Doing this will require training a model using the whole imagenet competition dataset, which is a bigger dataset than we’ve used before. So we’re going to look at some techniques that make this faster and easier than you might expect.
We’re going to close our studies into generative models by looking at generative adversarial networks (GANs), a tool which has been rapidly gaining in popularity in recent months, and which may have the potential to create entirely new application areas for deep learning. We will be using them to create entirely new images from scratch.
Lesson 11: Memory Networks
We’ve covered a lot of different architectures, training algorithms, and all kinds of other CNN tricks during this course—so you might be wondering: what should I be using, when? The good news is that other folks have wondered that too, and have provided some great analyses of the pros and cons of various techniques in practice. We’ll be taking a look at a few highlights of these papers today.
Then we’re going to learn to GPU accelerate algorithms by taking advantage of Pytorch, which provides an interface that’s so similar to numpy that often you can move your algorithm onto the GPU in just an hour or two. In particular, we’re going to try to create the first (that we know of) GPU implementation of mean-shift clustering, a really useful algorithm that deserves to be more widely known.
To close out the lesson we will implement the heavily publicized “Memory Networks” algorithm, and will answer the question: does it live up to the hype?
Lesson 12: Attentional Models
It turns out that Memory Networks provide much of the key foundations we need to understand something which have become one of the most important advances in the last year or two: Attentional Models. These models allow us to build systems that focus on the most important part of the input for the current task, and are critical, for instance, in creating translation systems (which we’ll cover in the next lesson).
Lesson 13: Neural Translation
One application of deep learning that has progressed perhaps more than any other in the last couple of years is Neural Machine Translation.

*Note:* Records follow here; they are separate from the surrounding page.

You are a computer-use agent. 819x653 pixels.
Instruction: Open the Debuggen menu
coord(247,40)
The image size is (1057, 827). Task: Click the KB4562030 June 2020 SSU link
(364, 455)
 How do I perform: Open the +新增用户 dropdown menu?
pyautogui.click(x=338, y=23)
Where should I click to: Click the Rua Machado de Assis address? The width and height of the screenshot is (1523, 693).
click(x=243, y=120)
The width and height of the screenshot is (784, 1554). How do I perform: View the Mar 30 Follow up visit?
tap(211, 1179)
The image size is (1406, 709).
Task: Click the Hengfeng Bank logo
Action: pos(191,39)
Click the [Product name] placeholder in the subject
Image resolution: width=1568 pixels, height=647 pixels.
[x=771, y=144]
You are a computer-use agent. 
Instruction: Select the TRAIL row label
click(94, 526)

In late 2016 it was implemented by Google in what the New York Times called The Great A.I. Awakening. There’s a lot of tricks needed to reach Google’s level of translation capability, so we’ll be doing a deep dive in this lesson to learn nearly all the tricks used by state of the art systems.
Next up, we’ll learn about Densenets, which in July 2017 were awarded the CVPR Best Paper award, and have been shown to provide state of the art results in computer vision, particularly with small datasets. They are very similar to resnets, but with one key difference: the branches in each section are combined through concatenation, rather than addition. This apparently minor change makes a big difference in how they learn. We’ll also be using this technique in the next lesson to create a state of the art system for image segmentation.
Lesson 14: Time Series & Segmentation
Deep learning has generally been associated with unstructured data such as images, language, and audio. However it turns out that the structured data found in the columns of a database table or spreadsheet, where the columns can each represent different types of information in different ways (e.g. sales in dollars, area as zip code, product id, etc), can also be used very effectively by a neural network. This is equally true if the data can be represented as a time series (i.e. the rows represent different times or time periods).
In particular, what we learnt in part 1 about embeddings can be used not just for collaborative filtering and word encodings, but also for arbitrary categorical variables representing products, places, channels, and so forth. This has been highlighted by the results of two Kaggle competitions that were won by teams using this approach. We will study both of these datasets and competition winning strategies in this lesson.
Finally, we’ll look at how the Densenet architecture we studied in the last lesson can be used for image segmentation - that is, exactly specifying the location of every object in an image. This is another type of generative model, as we learnt in lesson 9, so many of the basic ideas from there will be equally applicable here.